▶ [PROBLEM DESCRIPTION] In full and without alteration, return the records below.
===============
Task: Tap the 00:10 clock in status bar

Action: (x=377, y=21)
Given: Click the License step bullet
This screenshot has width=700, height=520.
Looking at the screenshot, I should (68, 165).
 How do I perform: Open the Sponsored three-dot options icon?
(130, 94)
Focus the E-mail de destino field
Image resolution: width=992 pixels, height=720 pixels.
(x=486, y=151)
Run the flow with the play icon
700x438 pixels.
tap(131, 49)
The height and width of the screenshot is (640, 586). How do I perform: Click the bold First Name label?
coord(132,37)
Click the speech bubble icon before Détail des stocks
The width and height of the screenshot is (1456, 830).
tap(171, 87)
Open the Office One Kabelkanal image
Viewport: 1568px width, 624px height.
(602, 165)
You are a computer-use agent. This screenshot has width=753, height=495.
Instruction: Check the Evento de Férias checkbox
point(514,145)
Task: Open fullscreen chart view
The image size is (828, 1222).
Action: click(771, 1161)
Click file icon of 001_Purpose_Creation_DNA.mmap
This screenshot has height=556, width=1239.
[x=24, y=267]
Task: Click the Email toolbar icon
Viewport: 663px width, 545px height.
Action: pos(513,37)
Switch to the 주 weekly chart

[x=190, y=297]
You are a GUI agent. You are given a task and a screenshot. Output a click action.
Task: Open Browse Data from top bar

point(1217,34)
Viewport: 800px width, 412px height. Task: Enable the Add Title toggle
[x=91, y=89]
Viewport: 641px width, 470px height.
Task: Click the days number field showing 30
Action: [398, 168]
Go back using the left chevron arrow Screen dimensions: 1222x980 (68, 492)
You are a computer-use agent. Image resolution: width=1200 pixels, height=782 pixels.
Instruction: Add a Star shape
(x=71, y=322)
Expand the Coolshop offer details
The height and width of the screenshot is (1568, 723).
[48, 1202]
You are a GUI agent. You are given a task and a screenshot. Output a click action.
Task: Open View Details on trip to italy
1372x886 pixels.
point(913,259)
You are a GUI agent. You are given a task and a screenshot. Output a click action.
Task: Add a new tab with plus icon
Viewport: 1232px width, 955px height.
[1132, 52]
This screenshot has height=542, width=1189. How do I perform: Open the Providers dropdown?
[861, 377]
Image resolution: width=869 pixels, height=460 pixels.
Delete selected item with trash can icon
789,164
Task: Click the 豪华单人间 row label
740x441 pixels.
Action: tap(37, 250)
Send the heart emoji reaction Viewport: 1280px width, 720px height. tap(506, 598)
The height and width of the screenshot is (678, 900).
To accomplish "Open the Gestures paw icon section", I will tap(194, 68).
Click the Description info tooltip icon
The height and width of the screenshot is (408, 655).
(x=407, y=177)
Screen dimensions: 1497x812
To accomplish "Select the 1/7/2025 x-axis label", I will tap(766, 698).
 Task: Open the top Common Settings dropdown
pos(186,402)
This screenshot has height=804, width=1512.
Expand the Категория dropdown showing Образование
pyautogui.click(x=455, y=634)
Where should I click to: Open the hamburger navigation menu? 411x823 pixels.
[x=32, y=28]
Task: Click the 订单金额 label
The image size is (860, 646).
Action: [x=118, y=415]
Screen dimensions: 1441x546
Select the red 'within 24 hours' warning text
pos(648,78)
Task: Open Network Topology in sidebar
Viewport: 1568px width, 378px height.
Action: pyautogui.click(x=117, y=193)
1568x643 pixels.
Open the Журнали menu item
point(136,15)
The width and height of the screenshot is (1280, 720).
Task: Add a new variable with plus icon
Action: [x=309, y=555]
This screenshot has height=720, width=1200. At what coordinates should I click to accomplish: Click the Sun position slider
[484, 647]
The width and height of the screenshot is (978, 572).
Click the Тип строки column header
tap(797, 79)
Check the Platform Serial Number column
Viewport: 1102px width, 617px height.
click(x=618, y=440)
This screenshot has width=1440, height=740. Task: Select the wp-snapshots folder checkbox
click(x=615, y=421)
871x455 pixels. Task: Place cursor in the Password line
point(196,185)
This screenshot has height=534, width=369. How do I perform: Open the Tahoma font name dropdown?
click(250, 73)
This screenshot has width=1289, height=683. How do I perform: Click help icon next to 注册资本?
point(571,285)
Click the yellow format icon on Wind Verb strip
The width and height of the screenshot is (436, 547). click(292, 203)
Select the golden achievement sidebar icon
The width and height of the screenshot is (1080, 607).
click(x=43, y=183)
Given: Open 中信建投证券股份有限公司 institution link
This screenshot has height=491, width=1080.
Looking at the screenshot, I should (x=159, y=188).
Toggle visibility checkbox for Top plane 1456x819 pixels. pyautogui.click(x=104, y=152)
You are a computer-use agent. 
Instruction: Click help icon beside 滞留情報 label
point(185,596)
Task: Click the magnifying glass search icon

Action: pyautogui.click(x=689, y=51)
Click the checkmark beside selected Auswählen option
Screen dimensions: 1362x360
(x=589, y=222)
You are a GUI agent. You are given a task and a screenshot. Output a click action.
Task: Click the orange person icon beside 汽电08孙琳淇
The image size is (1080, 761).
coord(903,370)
===============
▶ [RESULT]
Task: Tap the 00:10 clock in status bar

Action: (x=377, y=21)
Given: Click the License step bullet
This screenshot has width=700, height=520.
Looking at the screenshot, I should (68, 165).
 How do I perform: Open the Sponsored three-dot options icon?
(130, 94)
Focus the E-mail de destino field
Image resolution: width=992 pixels, height=720 pixels.
(x=486, y=151)
Run the flow with the play icon
700x438 pixels.
tap(131, 49)
The height and width of the screenshot is (640, 586). How do I perform: Click the bold First Name label?
coord(132,37)
Click the speech bubble icon before Détail des stocks
The width and height of the screenshot is (1456, 830).
tap(171, 87)
Open the Office One Kabelkanal image
Viewport: 1568px width, 624px height.
(602, 165)
You are a computer-use agent. This screenshot has width=753, height=495.
Instruction: Check the Evento de Férias checkbox
point(514,145)
Task: Open fullscreen chart view
The image size is (828, 1222).
Action: click(771, 1161)
Click file icon of 001_Purpose_Creation_DNA.mmap
This screenshot has height=556, width=1239.
[x=24, y=267]
Task: Click the Email toolbar icon
Viewport: 663px width, 545px height.
Action: pos(513,37)
Switch to the 주 weekly chart

[x=190, y=297]
You are a GUI agent. You are given a task and a screenshot. Output a click action.
Task: Open Browse Data from top bar

point(1217,34)
Viewport: 800px width, 412px height. Task: Enable the Add Title toggle
[x=91, y=89]
Viewport: 641px width, 470px height.
Task: Click the days number field showing 30
Action: [398, 168]
Go back using the left chevron arrow Screen dimensions: 1222x980 (68, 492)
You are a computer-use agent. Image resolution: width=1200 pixels, height=782 pixels.
Instruction: Add a Star shape
(x=71, y=322)
Expand the Coolshop offer details
The height and width of the screenshot is (1568, 723).
[48, 1202]
You are a GUI agent. You are given a task and a screenshot. Output a click action.
Task: Open View Details on trip to italy
1372x886 pixels.
point(913,259)
You are a GUI agent. You are given a task and a screenshot. Output a click action.
Task: Add a new tab with plus icon
Viewport: 1232px width, 955px height.
[1132, 52]
This screenshot has height=542, width=1189. How do I perform: Open the Providers dropdown?
[861, 377]
Image resolution: width=869 pixels, height=460 pixels.
Delete selected item with trash can icon
789,164
Task: Click the 豪华单人间 row label
740x441 pixels.
Action: tap(37, 250)
Send the heart emoji reaction Viewport: 1280px width, 720px height. tap(506, 598)
The height and width of the screenshot is (678, 900).
To accomplish "Open the Gestures paw icon section", I will tap(194, 68).
Click the Description info tooltip icon
The height and width of the screenshot is (408, 655).
(x=407, y=177)
Screen dimensions: 1497x812
To accomplish "Select the 1/7/2025 x-axis label", I will tap(766, 698).
 Task: Open the top Common Settings dropdown
pos(186,402)
This screenshot has height=804, width=1512.
Expand the Категория dropdown showing Образование
pyautogui.click(x=455, y=634)
Where should I click to: Open the hamburger navigation menu? 411x823 pixels.
[x=32, y=28]
Task: Click the 订单金额 label
The image size is (860, 646).
Action: [x=118, y=415]
Screen dimensions: 1441x546
Select the red 'within 24 hours' warning text
pos(648,78)
Task: Open Network Topology in sidebar
Viewport: 1568px width, 378px height.
Action: pyautogui.click(x=117, y=193)
1568x643 pixels.
Open the Журнали menu item
point(136,15)
The width and height of the screenshot is (1280, 720).
Task: Add a new variable with plus icon
Action: [x=309, y=555]
This screenshot has height=720, width=1200. At what coordinates should I click to accomplish: Click the Sun position slider
[484, 647]
The width and height of the screenshot is (978, 572).
Click the Тип строки column header
tap(797, 79)
Check the Platform Serial Number column
Viewport: 1102px width, 617px height.
click(x=618, y=440)
This screenshot has width=1440, height=740. Task: Select the wp-snapshots folder checkbox
click(x=615, y=421)
871x455 pixels. Task: Place cursor in the Password line
point(196,185)
This screenshot has height=534, width=369. How do I perform: Open the Tahoma font name dropdown?
click(250, 73)
This screenshot has width=1289, height=683. How do I perform: Click help icon next to 注册资本?
point(571,285)
Click the yellow format icon on Wind Verb strip
The width and height of the screenshot is (436, 547). click(292, 203)
Select the golden achievement sidebar icon
The width and height of the screenshot is (1080, 607).
click(x=43, y=183)
Given: Open 中信建投证券股份有限公司 institution link
This screenshot has height=491, width=1080.
Looking at the screenshot, I should (x=159, y=188).
Toggle visibility checkbox for Top plane 1456x819 pixels. pyautogui.click(x=104, y=152)
You are a computer-use agent. 
Instruction: Click help icon beside 滞留情報 label
point(185,596)
Task: Click the magnifying glass search icon

Action: pyautogui.click(x=689, y=51)
Click the checkmark beside selected Auswählen option
Screen dimensions: 1362x360
(x=589, y=222)
You are a GUI agent. You are given a task and a screenshot. Output a click action.
Task: Click the orange person icon beside 汽电08孙琳淇
The image size is (1080, 761).
coord(903,370)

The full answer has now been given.